Sivas Cumhuriyet Üniversitesi Sağlık Hizmetleri Uygulama ve Araştırma Hastanesi Genel Cerrahi Ana Bilim Dalı Başkanı Prof. Dr. Atilla Kurt, 15 Ekim Dünya Meme Kanseri Farkındalık Günü dolayısıyla açıklamalarda bulundu.

"En sık ölüme neden olan kanser tipi"

Meme kanserinin ülkemizde ve dünyada kadınlarda en sık görülen ve aynı zamanda en sık ölüme neden olan kanser tipi olduğunu söyleyen Prof. Dr. Kurt, “Meme kanserinin oluşmasının bazı risk faktörleri vardır. Bunları genel olarak sıralayacak olursak; obezite, spordan uzak, fiziksel aktiviteden uzak bir hayat sürdürmek. İlk doğumunu 30 yaşından sonra yapmış ve hiç doğum yapmamış olanlarda, doğum kontrol hapı veya iğne kullananlarda, erken adet görmüş veya geç menopoza girmiş kişilerde risk yüksektir. Ayrıca menopoz sonrasında hastaların aldığı hormon tedavileri, sigara ve alkol kullanımı meme kanseri riskini artıran faktörlerdendir. Nadir olarak da erkekler de meme kanserine yakalanabilir” dedi.

“Yaşlandıkça bu kansere yakalanma ihtimali daha da artar”

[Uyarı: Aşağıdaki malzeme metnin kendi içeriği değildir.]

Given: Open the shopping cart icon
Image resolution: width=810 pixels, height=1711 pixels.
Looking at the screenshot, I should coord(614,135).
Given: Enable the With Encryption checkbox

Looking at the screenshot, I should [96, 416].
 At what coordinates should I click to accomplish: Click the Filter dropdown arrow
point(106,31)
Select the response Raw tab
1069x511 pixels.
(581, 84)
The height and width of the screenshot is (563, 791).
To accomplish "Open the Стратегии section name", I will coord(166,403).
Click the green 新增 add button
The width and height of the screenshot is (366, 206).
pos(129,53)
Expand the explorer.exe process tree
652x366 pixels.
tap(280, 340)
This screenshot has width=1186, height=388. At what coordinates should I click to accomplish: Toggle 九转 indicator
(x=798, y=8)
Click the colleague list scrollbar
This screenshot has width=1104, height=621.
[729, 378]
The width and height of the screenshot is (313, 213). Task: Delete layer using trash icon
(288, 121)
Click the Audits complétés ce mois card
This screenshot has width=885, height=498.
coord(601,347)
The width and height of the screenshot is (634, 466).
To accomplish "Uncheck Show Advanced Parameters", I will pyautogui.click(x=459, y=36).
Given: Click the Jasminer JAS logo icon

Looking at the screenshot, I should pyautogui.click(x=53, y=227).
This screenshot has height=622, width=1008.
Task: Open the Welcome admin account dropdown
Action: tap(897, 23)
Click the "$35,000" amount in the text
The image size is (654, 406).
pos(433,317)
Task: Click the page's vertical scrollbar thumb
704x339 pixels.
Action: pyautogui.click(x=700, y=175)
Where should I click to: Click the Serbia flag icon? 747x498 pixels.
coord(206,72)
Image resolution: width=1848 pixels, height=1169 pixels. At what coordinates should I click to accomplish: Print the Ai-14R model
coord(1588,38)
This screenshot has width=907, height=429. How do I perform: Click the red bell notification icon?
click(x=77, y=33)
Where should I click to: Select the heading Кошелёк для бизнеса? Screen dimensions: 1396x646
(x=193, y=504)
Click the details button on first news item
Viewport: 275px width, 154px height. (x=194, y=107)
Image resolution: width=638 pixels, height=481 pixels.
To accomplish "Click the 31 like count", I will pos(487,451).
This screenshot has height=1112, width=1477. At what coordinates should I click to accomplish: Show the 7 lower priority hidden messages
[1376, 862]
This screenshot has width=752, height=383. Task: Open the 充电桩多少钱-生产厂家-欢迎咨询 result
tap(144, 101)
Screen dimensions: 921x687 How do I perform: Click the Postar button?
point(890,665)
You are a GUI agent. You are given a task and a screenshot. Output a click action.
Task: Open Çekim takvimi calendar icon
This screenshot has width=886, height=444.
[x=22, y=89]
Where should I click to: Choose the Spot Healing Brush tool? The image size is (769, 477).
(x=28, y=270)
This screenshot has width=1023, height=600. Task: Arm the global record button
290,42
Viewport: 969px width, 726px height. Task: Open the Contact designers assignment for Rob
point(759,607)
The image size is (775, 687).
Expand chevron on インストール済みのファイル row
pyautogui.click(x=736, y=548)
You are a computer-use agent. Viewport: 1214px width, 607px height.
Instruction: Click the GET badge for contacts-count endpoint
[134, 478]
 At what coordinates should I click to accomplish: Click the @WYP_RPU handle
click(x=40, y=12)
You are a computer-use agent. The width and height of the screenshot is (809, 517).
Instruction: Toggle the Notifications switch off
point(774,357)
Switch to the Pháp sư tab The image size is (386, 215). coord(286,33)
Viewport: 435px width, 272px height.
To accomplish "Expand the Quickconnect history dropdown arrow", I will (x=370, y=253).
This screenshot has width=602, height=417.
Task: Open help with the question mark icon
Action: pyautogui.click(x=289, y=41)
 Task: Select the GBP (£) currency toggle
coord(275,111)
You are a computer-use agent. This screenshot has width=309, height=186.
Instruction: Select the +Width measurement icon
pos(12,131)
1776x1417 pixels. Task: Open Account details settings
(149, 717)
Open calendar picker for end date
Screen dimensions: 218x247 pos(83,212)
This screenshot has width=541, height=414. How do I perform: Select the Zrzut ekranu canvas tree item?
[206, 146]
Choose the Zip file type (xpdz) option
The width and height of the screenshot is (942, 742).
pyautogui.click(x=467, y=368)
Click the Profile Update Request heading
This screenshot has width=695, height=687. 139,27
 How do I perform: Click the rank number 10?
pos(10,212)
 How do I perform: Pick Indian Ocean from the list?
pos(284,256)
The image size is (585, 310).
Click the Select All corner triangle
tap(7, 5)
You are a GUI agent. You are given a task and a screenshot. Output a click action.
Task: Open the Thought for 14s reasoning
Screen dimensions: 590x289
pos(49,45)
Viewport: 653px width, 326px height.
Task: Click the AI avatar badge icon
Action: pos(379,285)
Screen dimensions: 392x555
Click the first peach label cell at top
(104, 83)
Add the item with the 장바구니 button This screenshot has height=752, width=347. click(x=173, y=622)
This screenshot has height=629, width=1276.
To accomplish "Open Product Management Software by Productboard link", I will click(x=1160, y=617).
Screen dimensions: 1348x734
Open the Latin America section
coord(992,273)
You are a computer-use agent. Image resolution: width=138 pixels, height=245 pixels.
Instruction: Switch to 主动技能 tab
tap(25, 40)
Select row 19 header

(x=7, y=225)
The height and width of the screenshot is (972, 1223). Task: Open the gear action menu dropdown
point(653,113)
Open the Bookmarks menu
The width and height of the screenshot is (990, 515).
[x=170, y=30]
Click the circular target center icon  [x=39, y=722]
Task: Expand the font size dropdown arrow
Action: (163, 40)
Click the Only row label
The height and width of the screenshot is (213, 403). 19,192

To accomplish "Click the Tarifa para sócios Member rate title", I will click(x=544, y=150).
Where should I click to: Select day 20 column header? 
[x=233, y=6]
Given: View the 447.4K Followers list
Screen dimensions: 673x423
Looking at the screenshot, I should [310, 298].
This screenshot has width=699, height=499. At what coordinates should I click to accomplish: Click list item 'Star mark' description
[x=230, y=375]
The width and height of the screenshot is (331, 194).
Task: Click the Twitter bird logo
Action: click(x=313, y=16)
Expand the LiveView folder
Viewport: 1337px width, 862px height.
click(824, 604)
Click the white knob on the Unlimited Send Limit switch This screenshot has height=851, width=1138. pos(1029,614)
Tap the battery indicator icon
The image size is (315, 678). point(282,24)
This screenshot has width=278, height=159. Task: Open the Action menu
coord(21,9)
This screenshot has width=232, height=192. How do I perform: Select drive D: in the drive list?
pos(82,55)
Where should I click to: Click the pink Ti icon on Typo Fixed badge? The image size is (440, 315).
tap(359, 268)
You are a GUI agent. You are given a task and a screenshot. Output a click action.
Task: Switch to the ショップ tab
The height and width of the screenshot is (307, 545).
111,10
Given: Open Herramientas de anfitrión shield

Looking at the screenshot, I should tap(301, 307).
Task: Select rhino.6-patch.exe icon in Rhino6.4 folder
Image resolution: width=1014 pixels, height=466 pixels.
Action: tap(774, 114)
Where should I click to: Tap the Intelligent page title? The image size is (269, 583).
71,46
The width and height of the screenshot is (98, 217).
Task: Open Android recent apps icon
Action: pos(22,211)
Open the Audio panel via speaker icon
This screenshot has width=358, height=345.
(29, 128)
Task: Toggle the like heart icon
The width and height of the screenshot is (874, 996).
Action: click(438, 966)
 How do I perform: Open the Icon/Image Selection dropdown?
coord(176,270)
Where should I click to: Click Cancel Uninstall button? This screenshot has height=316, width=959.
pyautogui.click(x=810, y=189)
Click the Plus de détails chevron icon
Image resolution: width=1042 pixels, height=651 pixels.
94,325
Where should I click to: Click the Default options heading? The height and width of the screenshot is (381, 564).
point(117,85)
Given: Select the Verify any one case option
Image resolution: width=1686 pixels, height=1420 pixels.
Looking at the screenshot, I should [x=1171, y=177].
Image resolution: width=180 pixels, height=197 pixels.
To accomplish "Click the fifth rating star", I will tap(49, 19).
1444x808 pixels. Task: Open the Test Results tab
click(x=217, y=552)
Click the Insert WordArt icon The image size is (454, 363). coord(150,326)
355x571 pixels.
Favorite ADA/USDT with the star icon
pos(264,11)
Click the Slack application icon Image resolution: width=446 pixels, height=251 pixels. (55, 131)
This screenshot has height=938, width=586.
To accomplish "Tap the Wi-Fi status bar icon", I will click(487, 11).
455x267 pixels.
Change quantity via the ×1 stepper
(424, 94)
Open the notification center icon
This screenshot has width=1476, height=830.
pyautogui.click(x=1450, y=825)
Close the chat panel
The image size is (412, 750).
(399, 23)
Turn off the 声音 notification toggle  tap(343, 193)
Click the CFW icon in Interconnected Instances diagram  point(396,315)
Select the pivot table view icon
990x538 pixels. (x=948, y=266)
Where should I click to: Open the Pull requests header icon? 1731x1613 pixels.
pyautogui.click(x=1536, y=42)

Meme kanserinde yaş faktörünün önemli olduğuna değinen Kurt, yaşlandıkça meme kanserine yakalanma riskinin arttığını söyleyerek, “Yaşlandıkça bu kansere yakalanma ihtimali daha da artar. BRCA-1 ve BRCA-2 genleri meme kanserine yatkınlığı işaret eder. Bu genlere sahip bireylerde meme kanseri gelişme riski yüksektir. Ayrıca aile meme kanseri olan birinin olması. Hastaları muayene etmeden evvel bu risk faktörlerini mutlaka sorgularız. Meme başında ve memede ağrı olması, meme derisinde kaşıntı veya belirgin cilt lezyonu, egzama gibi döküntülü, pullu değişikler, meme başının çekilmesi, meme başında portakal kabuğu görünümü oluşturacak cilt lezyonu, tek taraflı meme başı akıntısı ve koltuk altında ele gelen kitlenin olması. Bunlar meme kanserinin belirtileri olarak kabul edilmekte” ifadelerini kullandı.

“Erken tanı tedavinin başarıya ulaşması şansını artırır”

20 ve 40 yaş arasındaki sağlıklı kişilerin ayda bir kendi kendilerine meme muayenesi yapması gerektiğini vurgulayan Prof. Dr. Kurt, kişinin hiçbir şikayetinin olmasa bile 2 yılda bir muayene olması gerektiğini belirterek, “Meme kanserinde erken tanı tedavinin başarıya ulaşma ve hastanın hayatta kalma şansını arttırır. Erken teşhiste önemli faktör kişinin bu konuda bilinçlendirilmesidir.” diyen Prof. Dr. Kurt konuşmasını; “40 ila 70 yaş arasındaki bayanlarda ise ayda bir kez kendi kendine muayenesinin yapılması, yılda bir de doktor muayenesinin yapılması ve 2 yılda bir de. Mamografi çekilmesi önerilen takip yöntemidir” sözleriyle sonlandırdı.